We bought a home with 4 acres of land and I wanted to use 2 acres to grow strawberries, blackberries, apples, pears, peaches and figs for my own home canning, but the soil is nothing but red clay, is there anyway I can build up the soil without spending a small fortune? Any advice would be very much appreciated.

Rita Cofield
 wvhaugen
 Ferndale
Re: Bad soil    (Posted Wed, Jan 23 '13 at 06:39 UTC)

You are going to have to grow your own fertility. Investigate which crops grow well in your area - ask local farmers.

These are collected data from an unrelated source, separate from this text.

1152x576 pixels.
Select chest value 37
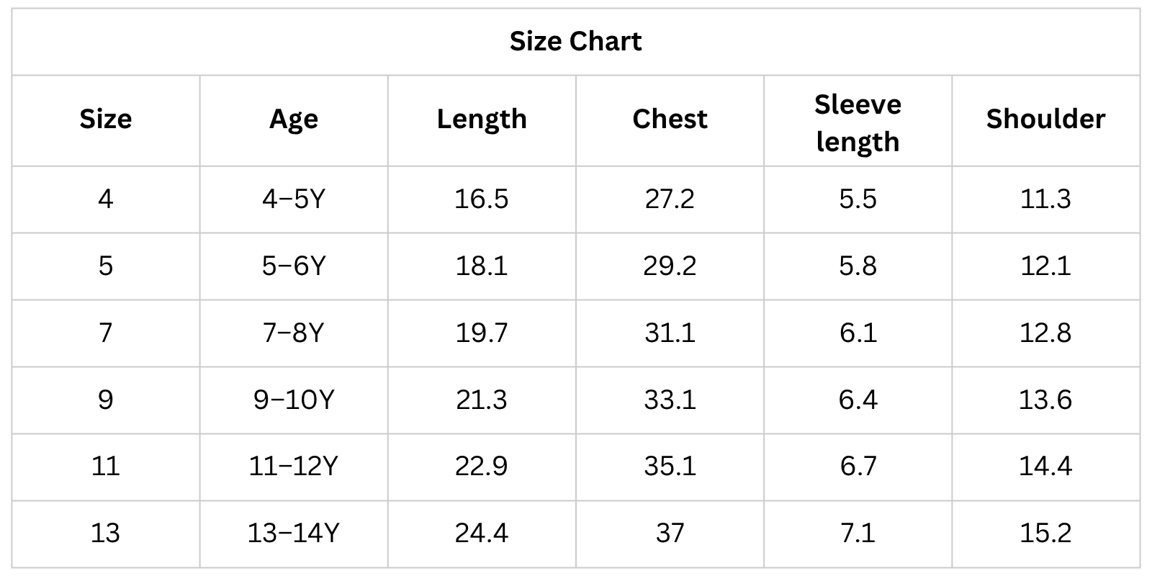[670, 534]
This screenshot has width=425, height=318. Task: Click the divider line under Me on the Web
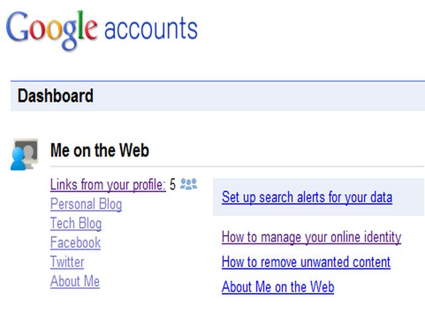[266, 166]
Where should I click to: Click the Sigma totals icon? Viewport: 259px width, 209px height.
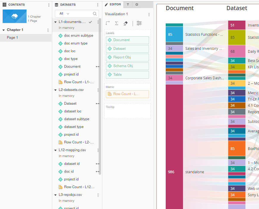coord(117,23)
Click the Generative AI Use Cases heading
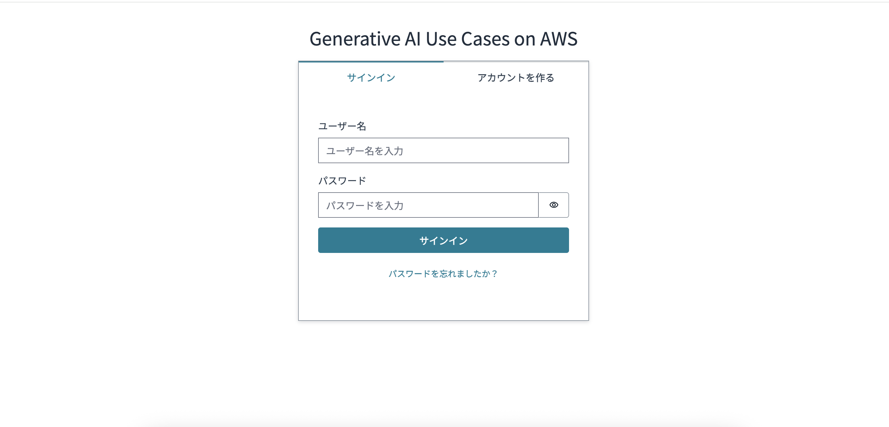The height and width of the screenshot is (427, 889). [x=443, y=39]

While you are at it, ask about free biomass - sawdust, old hay, grass clippings, etc.

If you want to start with a series of raised beds, each 4x8 bed will cost about $25 per bed for materials and another $25 for soil. This comes out to around $1.50 a square foot. Here is a list of those crops that generated a value greater than $1.50/sq ft for me last year: Celeriac, Basil, Pole bean towers, Pumpkins, Carnival squash, Salsify, Strawberries, Garlic. Other farmers could likely give you more examples.

You could always do raised beds without the lumber too. Then the crops that pay for themselves the first year increases to over 20. In other words, buying soil is cheap. Right now you can take advantage of cheap gasoline prices for delivery IF you have enough capital upfront. I prefer to make my own soil and amend what I already have, but in your situation, you may just want to bite the bullet for a couple of years.

Catering to the unique Ferndale perspective.
 That guy
 Marengo, WI
Re: Bad soil    (Posted Wed, Feb 6 '13 at 08:33 UTC)

Might want to try hay bale gardening, as the hay rots you will improve your soil. Course with the drought that can get pricey. Green manures of course. I had some nasty housing development ground once. In 2 years I had it in pretty good shape just from raking all leaves onto the garden each fall and leaving them rot all winter. I would concentrate on 1/2 acre and rotate to a new 1/2 each year. plant a green manure on 1/2 acre, then a crop with a lot of mulch, then a Nitrogen crop, then a heavy feeding crop. You might want to make one of those years a crop of mulching material, say shorgum (sp) sudan grass. Or get some chickens on a 1/2 acre or pigs. Just get good fencing. Going to take awhile, caution with pigs, they can pack the ground hard if no bedding to work in.

 Rita
 Heflin
Re: Bad soil    (Posted Sun, Mar 3 '13 at 08:53 UTC)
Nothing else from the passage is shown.